[Dataset records]
|---|

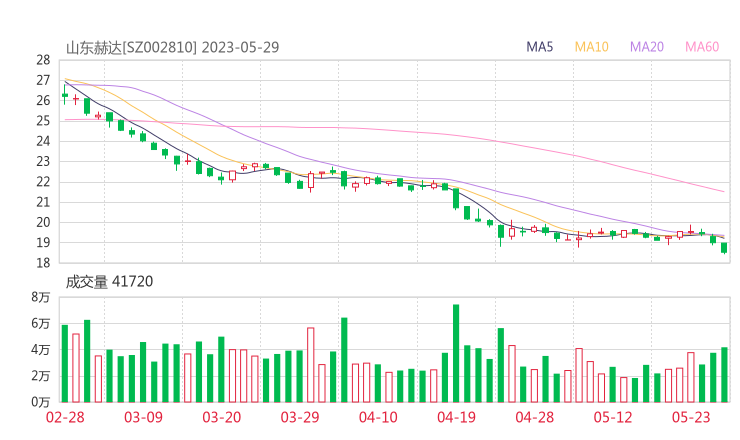Click the pink MA60 legend label
Image resolution: width=740 pixels, height=440 pixels.
click(701, 47)
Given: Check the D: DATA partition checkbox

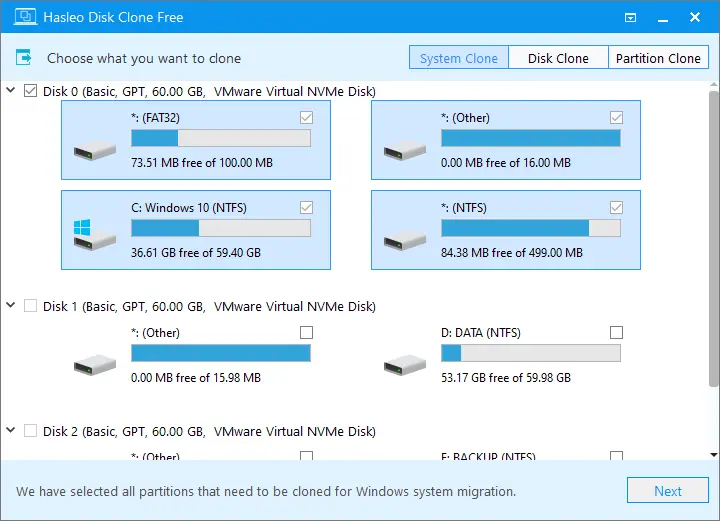Looking at the screenshot, I should [x=616, y=332].
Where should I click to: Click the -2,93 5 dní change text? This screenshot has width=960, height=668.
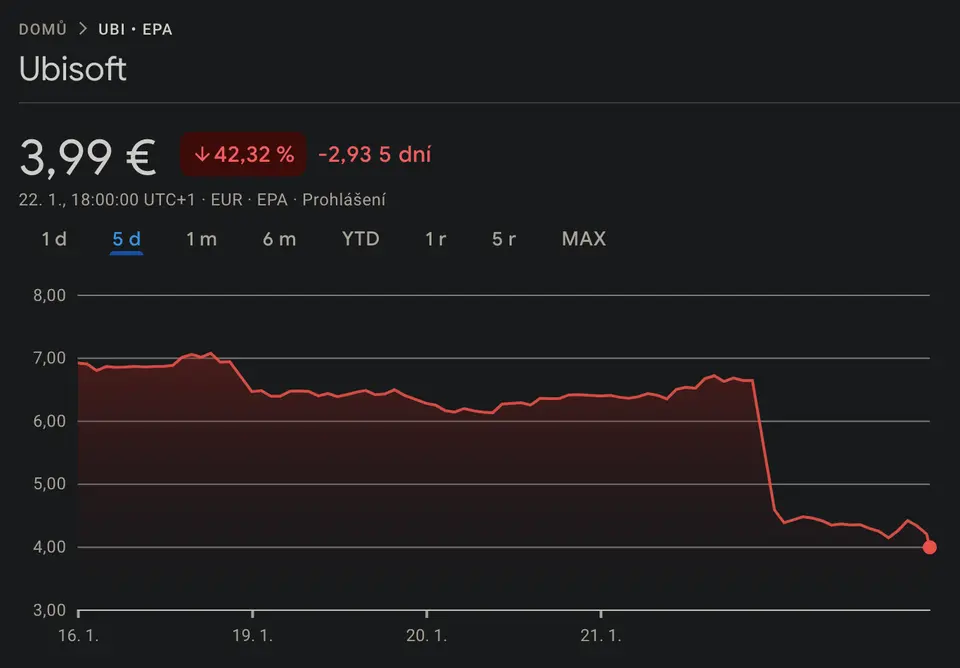pos(374,155)
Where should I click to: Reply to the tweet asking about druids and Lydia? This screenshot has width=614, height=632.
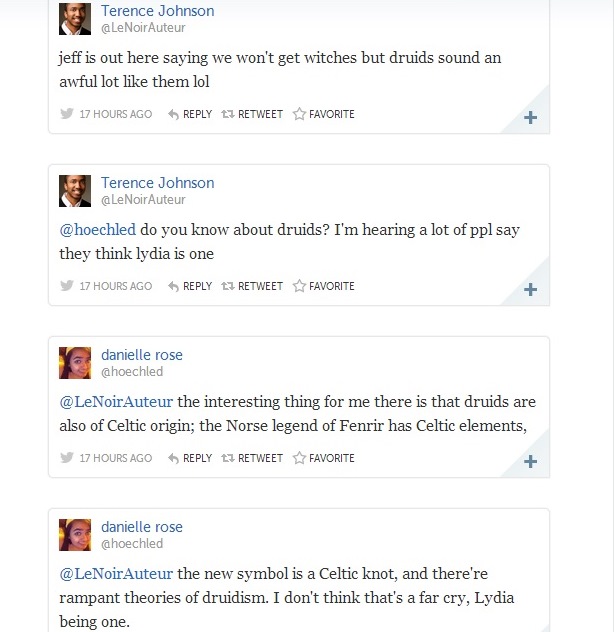point(190,286)
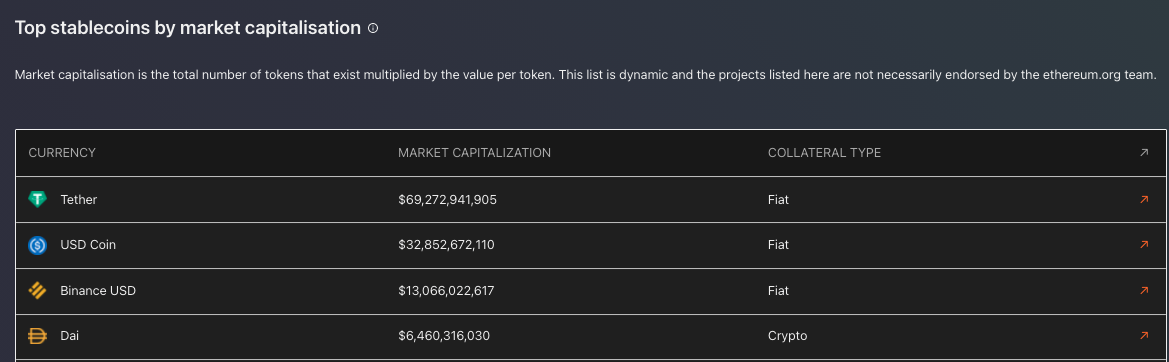Select the Dai currency name
This screenshot has height=362, width=1169.
click(69, 336)
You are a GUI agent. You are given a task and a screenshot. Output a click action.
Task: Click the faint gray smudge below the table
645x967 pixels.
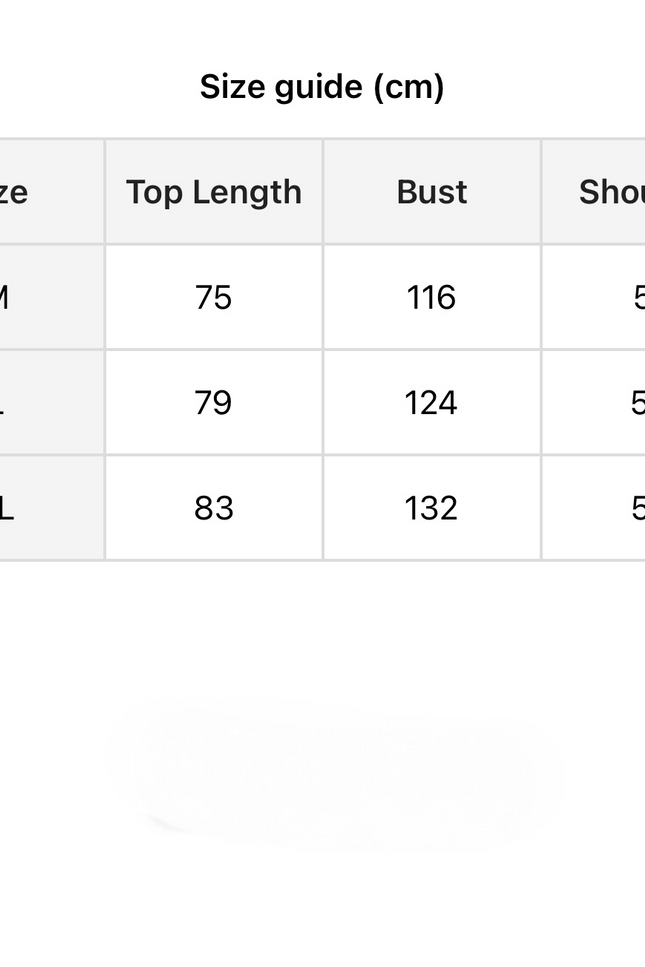tap(330, 770)
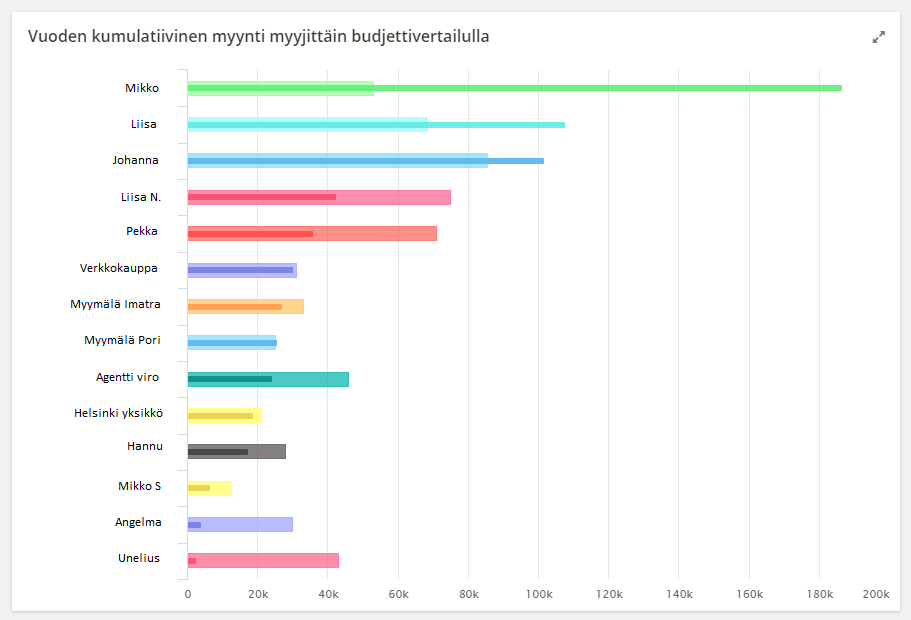The width and height of the screenshot is (911, 620).
Task: Click the chart title text
Action: coord(258,37)
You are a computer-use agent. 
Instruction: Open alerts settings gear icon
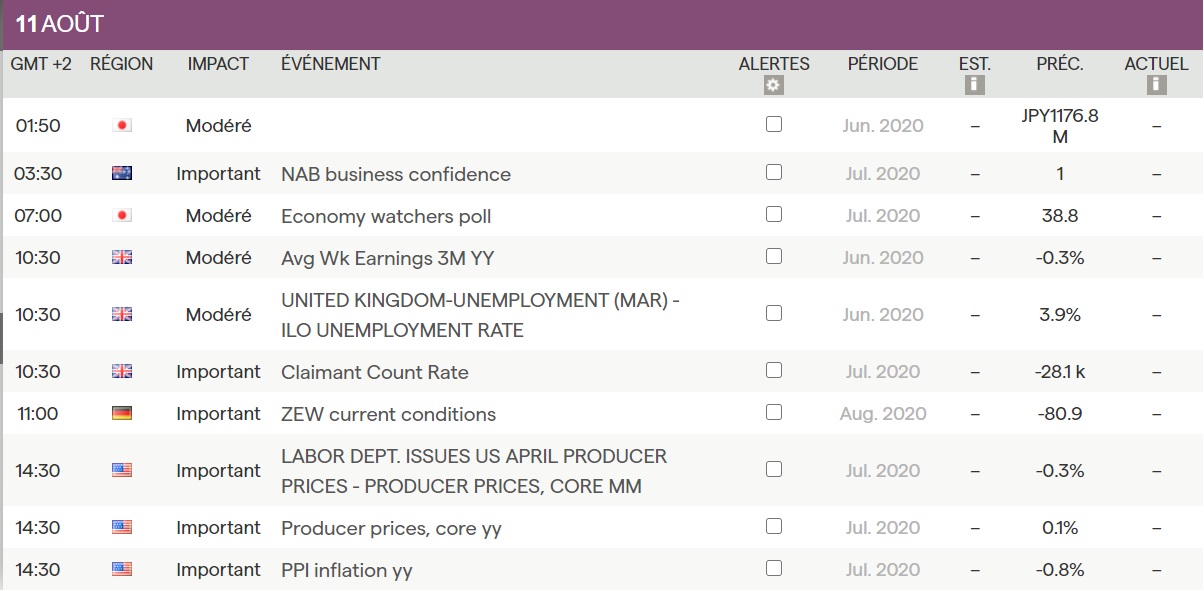(x=773, y=86)
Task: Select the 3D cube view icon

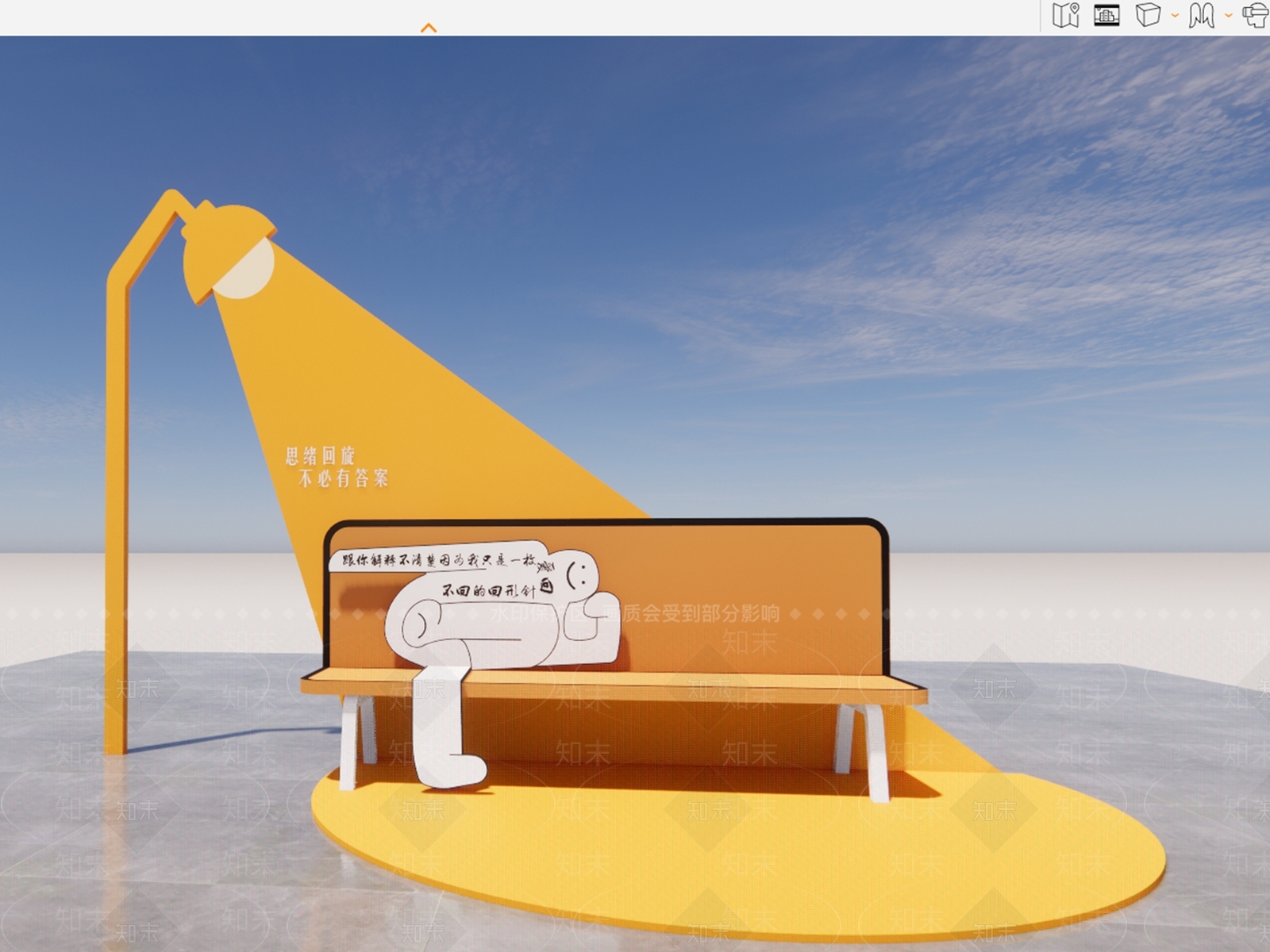Action: point(1148,14)
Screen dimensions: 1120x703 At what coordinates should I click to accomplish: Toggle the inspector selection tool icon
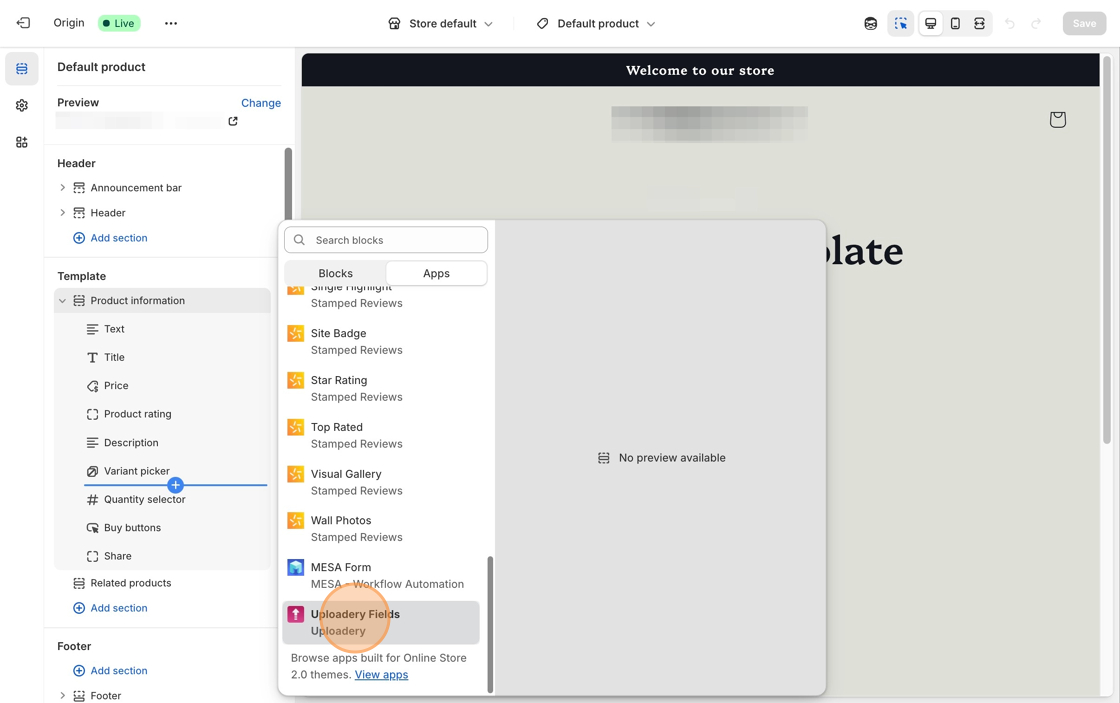click(x=901, y=23)
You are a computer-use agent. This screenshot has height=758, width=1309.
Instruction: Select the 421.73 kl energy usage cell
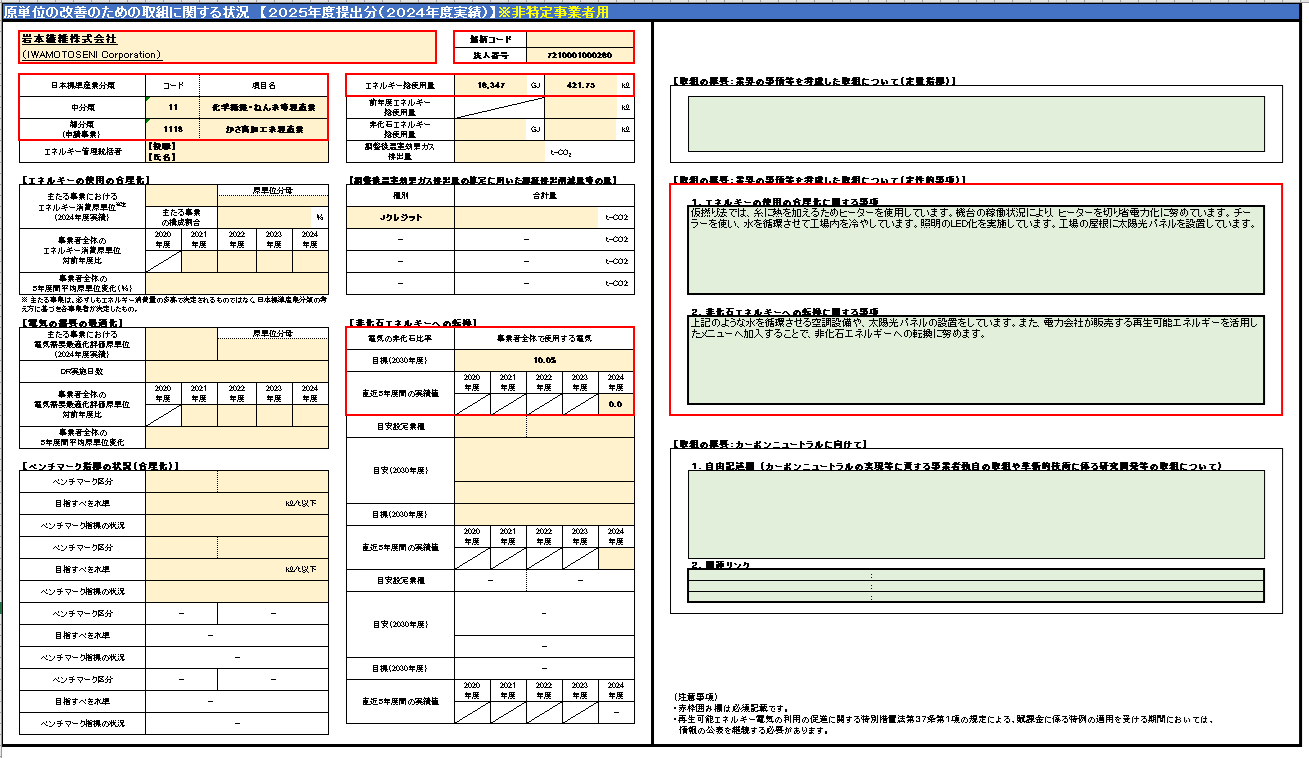(578, 86)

|---|

Task to carry out →
Could you repeat exactly the lines from the one containing "You are a GUI" through the last line of the records, both included, without the pictures?

Solution to this problem →
You are a GUI agent. You are given a task and a screenshot. Output a click action.
Task: Click the faint gray smudge below the table
645x967 pixels.
tap(330, 770)
The width and height of the screenshot is (911, 620).
Task: Click the chart title text
Action: coord(258,37)
You are a computer-use agent. 
Instruction: Open alerts settings gear icon
(x=773, y=86)
Task: Select the 3D cube view icon

Action: point(1148,14)
Screen dimensions: 1120x703 At what coordinates should I click to accomplish: Toggle the inspector selection tool icon
click(x=901, y=23)
You are a computer-use agent. This screenshot has height=758, width=1309.
Instruction: Select the 421.73 kl energy usage cell
(578, 86)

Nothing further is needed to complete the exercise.